======== Data to use

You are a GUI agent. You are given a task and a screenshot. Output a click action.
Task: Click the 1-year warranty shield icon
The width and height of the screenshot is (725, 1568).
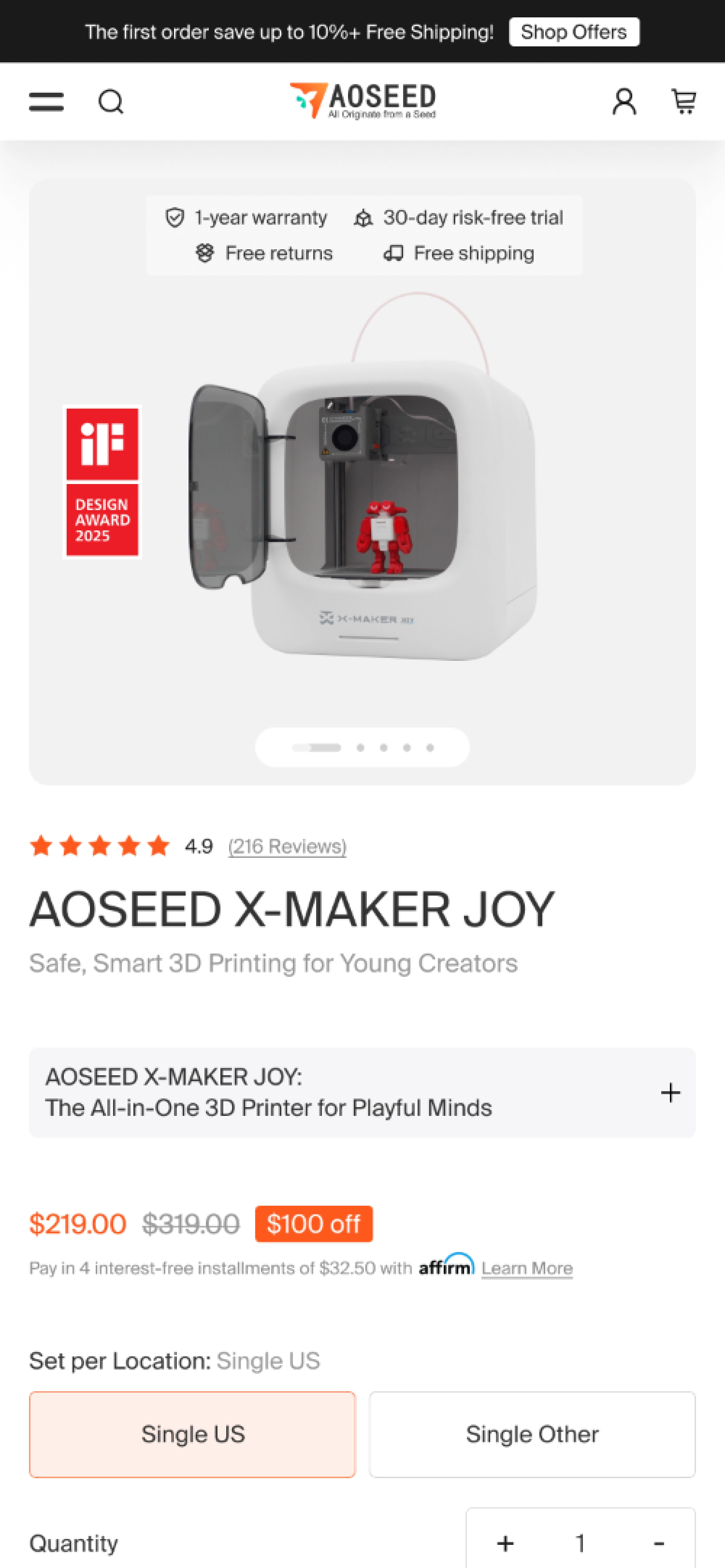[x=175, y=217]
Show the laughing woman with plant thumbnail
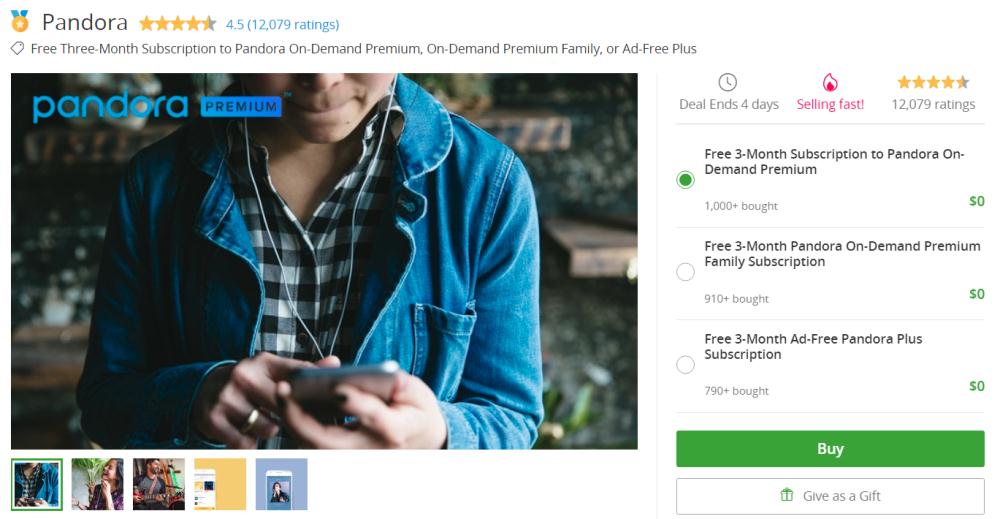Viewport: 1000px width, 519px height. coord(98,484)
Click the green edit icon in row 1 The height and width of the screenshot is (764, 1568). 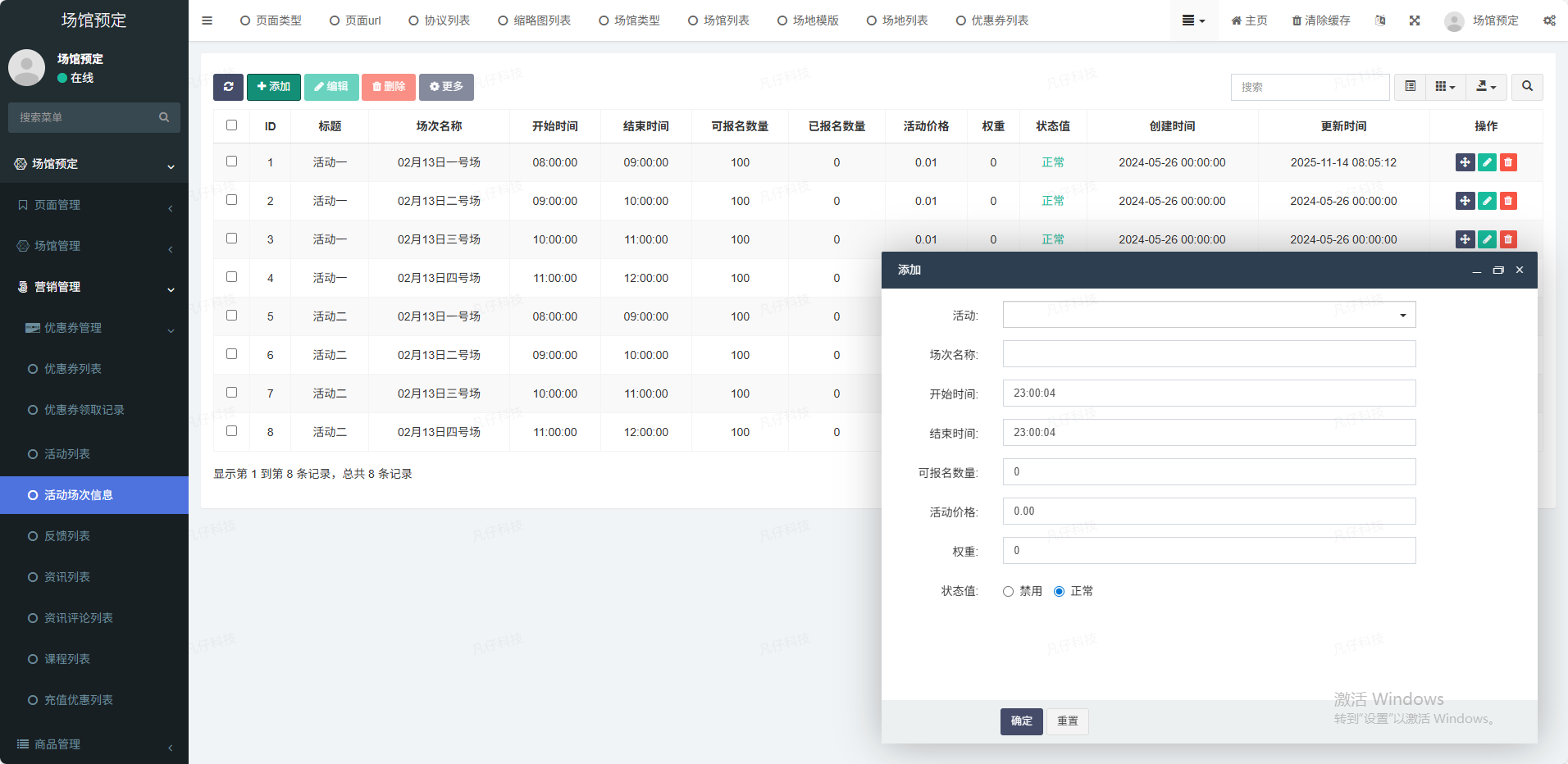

================

Every line above must be printed again exactly, pictures excluded.

** Exercise answer **
You are a GUI agent. You are given a task and a screenshot. Output a click action.
Task: Click the 1-year warranty shield icon
The width and height of the screenshot is (725, 1568).
[x=175, y=217]
Show the laughing woman with plant thumbnail
Viewport: 1000px width, 519px height. coord(98,484)
Click the green edit icon in row 1 The height and width of the screenshot is (764, 1568). 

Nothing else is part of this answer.